If I’m telling you to take the two buses to cross the bridge into Bellevue, it’s gonna be for a good reason. And Joey Veltkamp’s first museum solo show, Spirit at Bellevue Arts Museum, is a good reason.
The Bremerton-based queer folk artist’s exhibition embodies comfort, queerness, domesticity, and deep affection for the Pacific Northwest. It’s mainly composed of quilts, which he refers to as “soft paintings,” as well as flags, banners, drawings, and sculptures.

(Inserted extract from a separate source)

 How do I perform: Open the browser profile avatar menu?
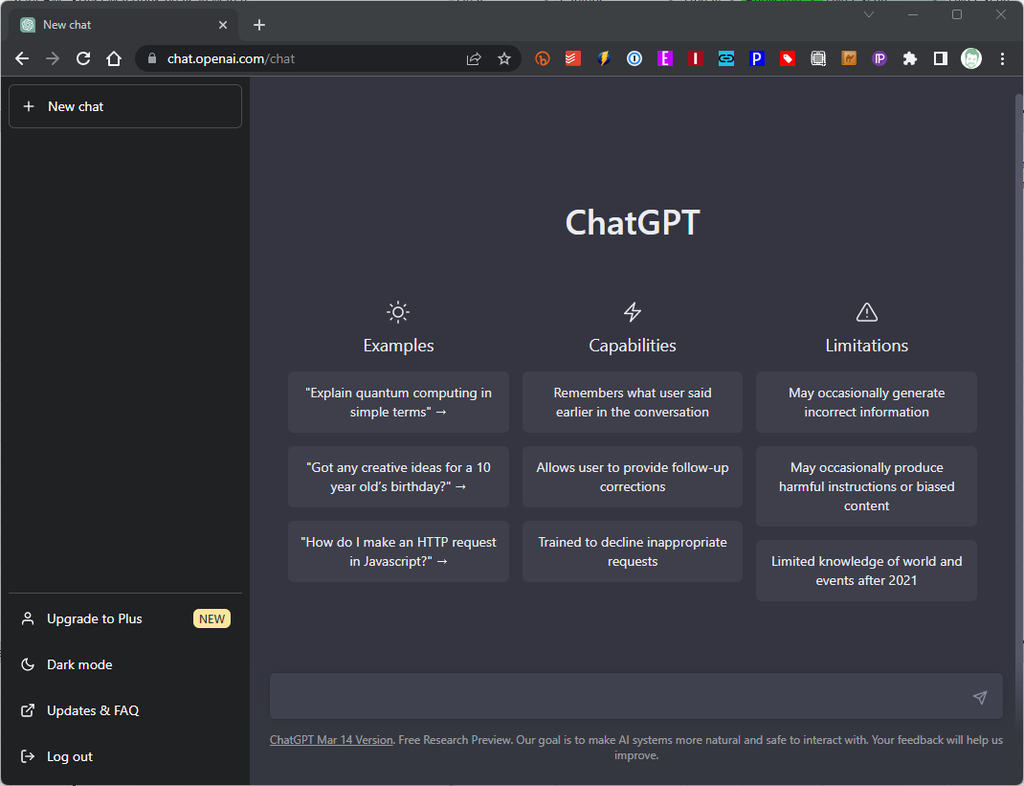click(x=971, y=58)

Veltkamp’s works are playful and accessible, drawing from his own personal history and pop cultural phenomena. Like in “The Great Northwest III,” the quilt references different stereotypes of everyday life here in the PNW. It blares the phrases ” RAIN ENNUI,” “GRUNGE TWILIGHT,” and “SERIAL KILLERS” in clashing fabric designs. Or in “Berry Quilt,” Veltlamp shows the names of different types of berries (blackberry, raspberry, honeyberry, gooseberry) in chartreuse, royal blue, and strawberry red fabric. The quilt is a portrait of the garden he and his husband, artist Ben Gannon, grow with one another. (I’ve heard from friends who’ve visited the garden that the berries are very, very good.)
“As we emerge from pandemic self-isolation, craving community, while still needing the comfort of home,” Seattle Times contributor Gayle Clemens wrote in her review of the exhibition, “Veltkamp’s art is exactly what we need right now.” Gayle is right.